Microscopic Mechanism for the Displacement of Shale Oil by CO2 in Organic Nanopores
The effective displacement of the shale oil from organic nanopores plays a significant role in development of the shale oil reservoirs. In order to deeply understand the microscopic displacement mechanism of alkane of shale oil by CO2 in organic nanopores, microscopic pore model of organic matter and molecular model of CO2 and n-dodecane were established to investigate the influences of key parameters on the displacement process by using the Monte Carlo and molecular dynamics simulation method. The instantaneous adsorption of molecules demonstrates that the displacement of n-dodecane and the adsorption of CO2 are proportional to the increase of the injection pressure of CO2 as well as the pore size.
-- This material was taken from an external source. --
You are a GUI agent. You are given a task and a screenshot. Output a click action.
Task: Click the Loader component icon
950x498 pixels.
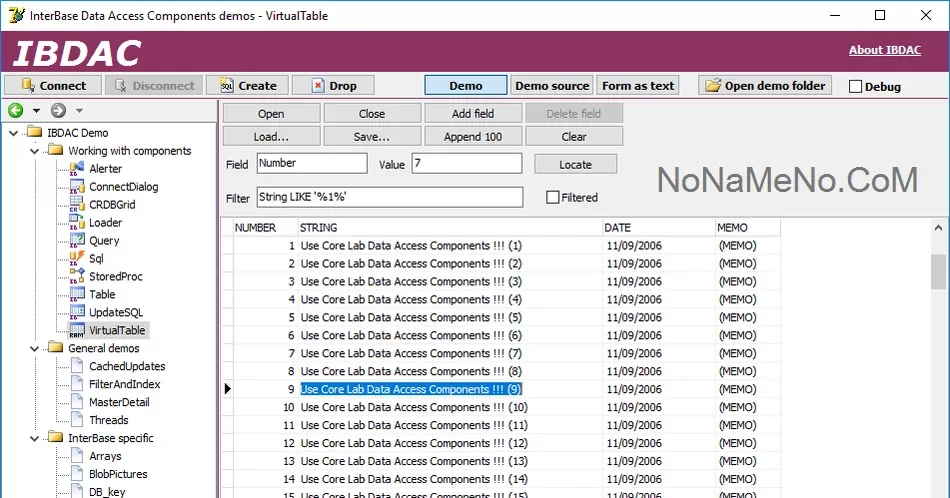point(77,223)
In addition, the results also show that the adsorption capacity of CO2 first increases and then decreases with the increase of the temperature, which indicates that the optimum temperature exists for the adsorption of CO2. This work can provide critical insights into understanding the microscopic displacement mechanism of shale oil by CO2 in organic nanopores in shale oil reservoirs and lay a solid foundation for the CO2 flooding in the shale oil reservoir and the CO2 storage.